Data supplied
******
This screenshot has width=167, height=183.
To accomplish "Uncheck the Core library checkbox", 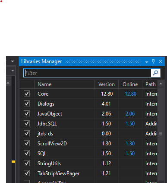I will 27,93.
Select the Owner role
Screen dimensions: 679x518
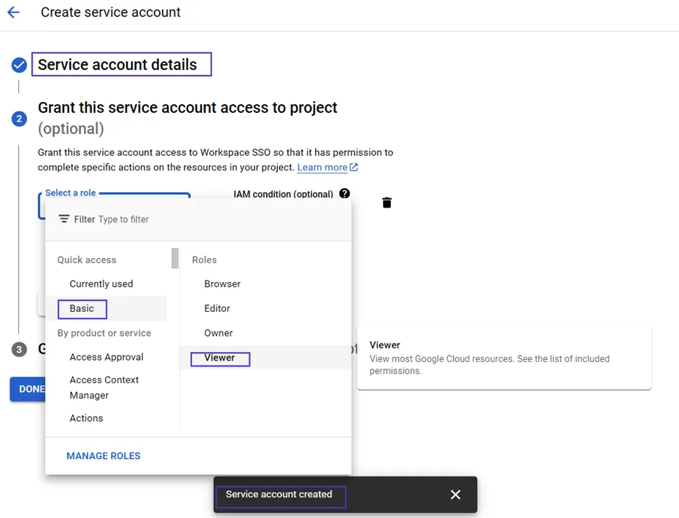217,333
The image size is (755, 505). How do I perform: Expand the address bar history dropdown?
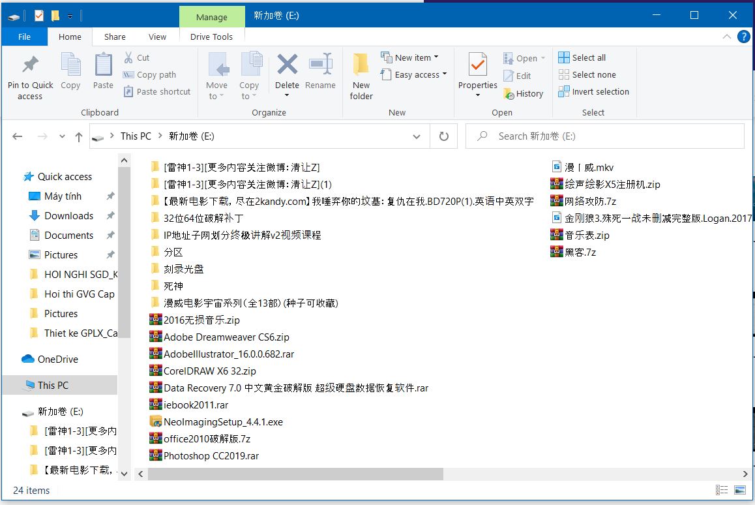point(417,136)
******
Exercise details
Could you write out again, exactly, the lines from the line containing "Select the Owner role" through the last line of the records above? Leave out the pictures.

Your response
Select the Owner role
Screen dimensions: 679x518
217,333
The image size is (755, 505). How do I perform: Expand the address bar history dropdown?
point(417,136)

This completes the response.